A. Establish the Data Baseline and Transparency (Months 1–6)
Before amending a single provider contract, plans must align claims data with provider EHR data. Deploy FHIR-based data pipelines to ingest clinical feeds and eliminate the 60-day claims lag. Share these unified baselines with your top 20% tier-one provider groups to build actuarial trust.
B. Introduce Class-Specific Specialty Bundles (Months 6–12)
Shift high-volume, predictable acute procedures (e.g., total joint replacements, routine cardiology episodes) out of open-ended FFS. Implement fixed, prospective bundled payments with historical quality benchmarks to immediately capture low-hanging specialist savings.
C. Transition Primary Care to Two-Sided Risk Corridors (Months 12–18)
Migrate mature, upside-only primary care networks into symmetrical two-sided risk agreements. Introduce financial downside guardrails (e.g., a minimum loss ratio corridor) combined with real-time care-gap alerts within the EHR to protect providers while demanding accountability.
D. Implement Predictive AI Care Management and Global Capitation (Months 18–36)
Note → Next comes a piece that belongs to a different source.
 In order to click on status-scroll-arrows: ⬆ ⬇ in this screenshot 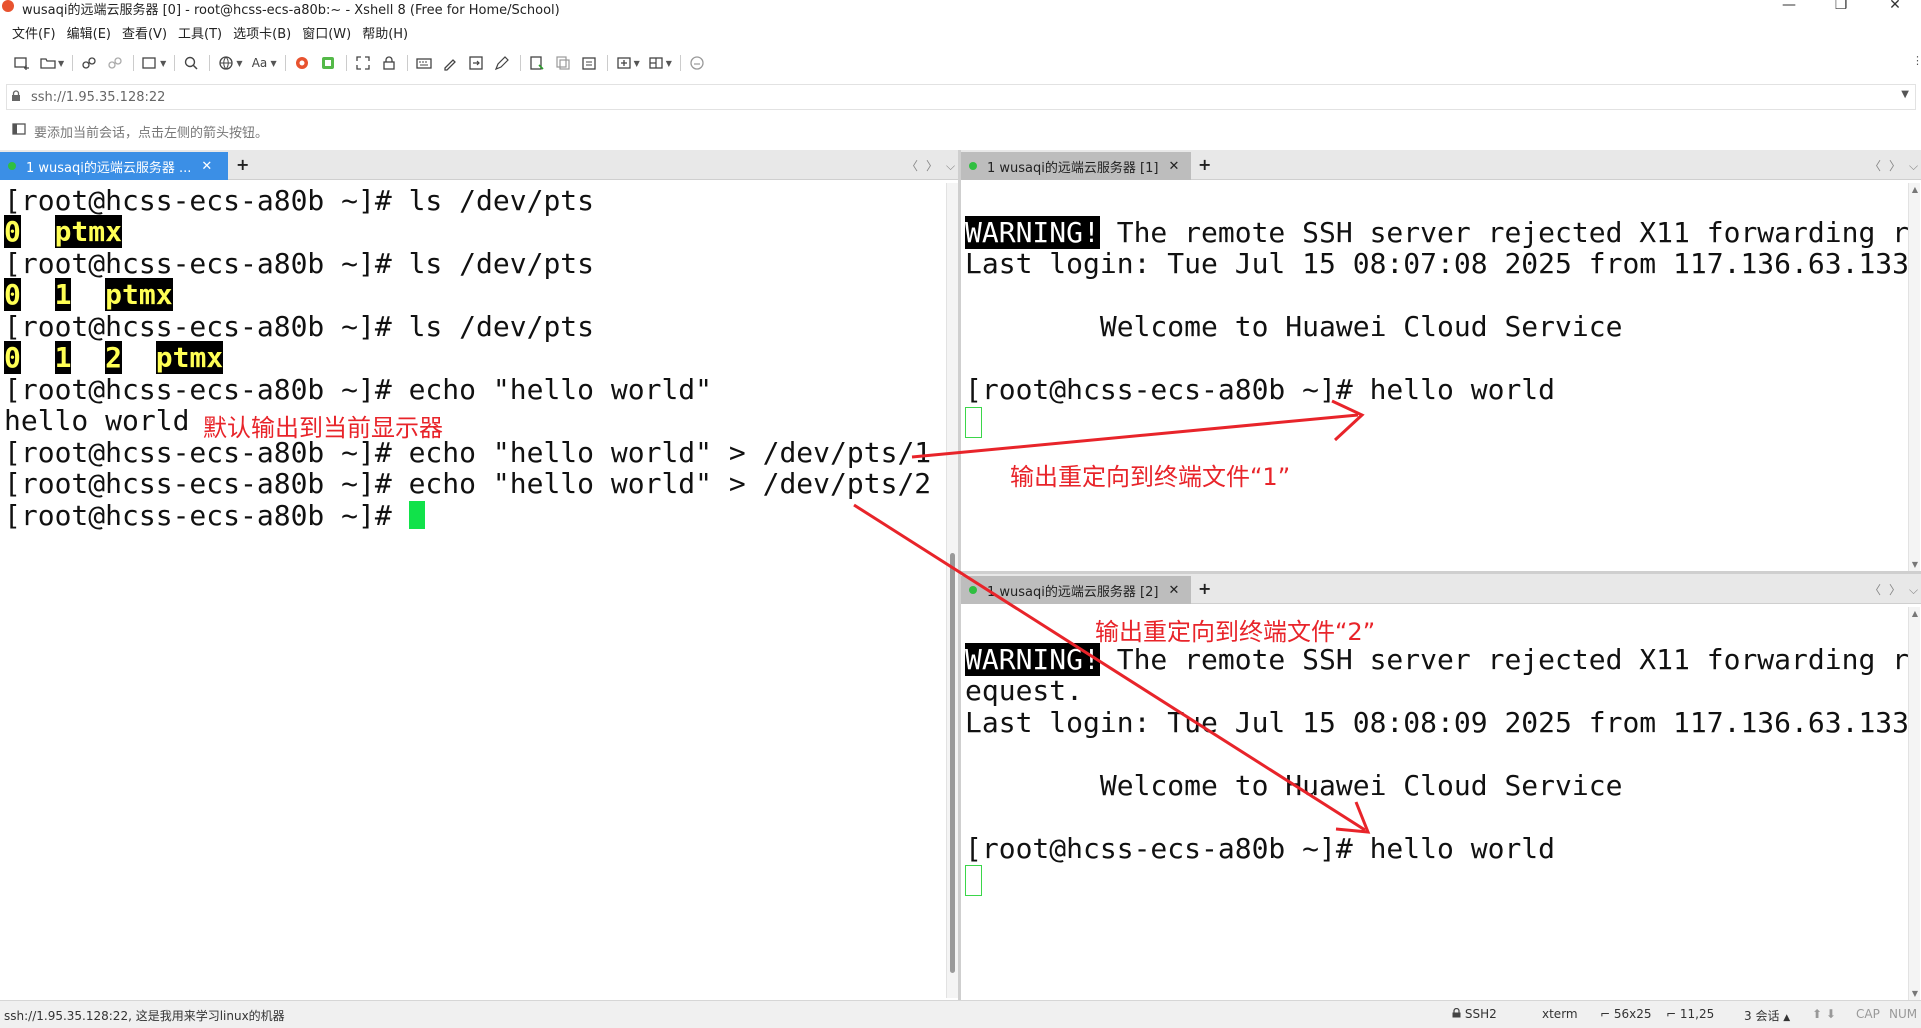, I will do `click(1824, 1014)`.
Deploy machine learning models that combine clinical, SDoH, and pharmacy data to flag rising-risk members before hospitalization occurs. For advanced, highly aligned provider systems, transition fully to global capitated or total-cost-of-care (TCOC) contracts, transferring complete premium accountability to the delivery system.
The Bottom Line
The macroeconomic numbers confronting health plan executives in the current environment do not leave room for administrative inertia. With a 9.0% annual commercial cost increase trend, a spike in hospital inflation to 7.59%, and regulatory pressure squeezing Medicare Advantage and Medicaid managed care lines, the traditional payer playbooks have reached their structural limits.
The competitive advantage now belongs entirely to the health plans that can move past the administrative friction of processing transactional claims and and use AI to improve outcomes, reduce costs and build integrated, risk-bearing networks.
As health plan leaders refine their multi-year corporate strategies, the mandate from the market is clear: Stop treating value-based care as an isolated clinical experiment or a regulatory compliance task. Treat it as the core financial operating system required to protect your margins, deliver predictable pricing to employer groups, and secure long-term capital sustainability.